* [给定指令]: 请修改关于池化模块的页面摘录：重新给出从“pe = pe.to(device)”到“soc_enc = cs_pooling(net, soc_enc)”之间的内容（首尾均包含在内），并将其中的“soc_enc”替换为“social_enc”。

---------- 页面摘录

Bootstrap

(9-6)基于感知轨迹预测模型(BAT)的目标行为预测系统:池化模块

9.4.3  池化模块

在深度学习中,池化(Pooling)是一种降采样操作,通常用于减小数据维度、提取关键特征、减少计算量,以及防止过拟合。在本项目中,文件pooling_module.py定义了用于模型中不同池化机制的函数,包括SLSTM(Sum LSTM)、CS-LSTM(Convolutional Social LSTM)和SGAN/Polar-Pooling。此外,还包括用于位置编码的模块(PositionalEncoding)。具体而言,该文件中的函数实现了对社交嵌入数据进行不同类型的池化操作,包括基于和相邻车辆位置关系的SGAN/Polar-Pooling。其中,PositionalEncoding模块用于对输入进行位置编码。

device = "cuda:0" or "cuda:1" if args["use_cuda"] else "cpu"
# Main Pooling Function
# 主要池化函数
 
'positon encoder'
# 位置编码器
class PositionalEncoding(nn.Module):
 
    def __init__(self, d_model, max_len=5000):
        super(PositionalEncoding, self).__init__()       
        pe = torch.zeros(max_len, d_model).to(device)
        position = torch.arange(0, max_len, dtype=torch.float).unsqueeze(1)
        position = position.to(device)
        div_term = torch.exp(torch.arange(0, d_model, 2).float() * (-math.log(10000.0) / d_model))
        div_term = div_term.to(device)
        pe[:, 0::2] = torch.sin(position * div_term)
        pe[:, 1::2] = torch.cos(position * div_term)
        pe = pe.unsqueeze(0).transpose(0, 1)
        pe = pe.to(device)
        #pe.requires_grad = False
        self.register_buffer('pe', pe)
 
    def forward(self, x):
        x = x.to(device)
        return x + self.pe[:x.size(0), :]
 
def nbrs_pooling(net, soc_enc, masks, nbrs, nbrs_enc,hist_enc_1):#, hist_enc_1
    if net.pooling == 'slstm':
        soc_enc = s_pooling(net, soc_enc)
    elif net.pooling == 'cslstm':
        soc_enc = cs_pooling(net, soc_enc)

--------------------
---------- 给定数据

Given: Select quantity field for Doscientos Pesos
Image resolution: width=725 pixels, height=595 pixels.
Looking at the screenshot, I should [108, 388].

--------------------

* [练习结果]:
pe = pe.to(device)
        #pe.requires_grad = False
        self.register_buffer('pe', pe)
 
    def forward(self, x):
        x = x.to(device)
        return x + self.pe[:x.size(0), :]
 
def nbrs_pooling(net, social_enc, masks, nbrs, nbrs_enc,hist_enc_1):#, hist_enc_1
    if net.pooling == 'slstm':
        social_enc = s_pooling(net, social_enc)
    elif net.pooling == 'cslstm':
        social_enc = cs_pooling(net, social_enc)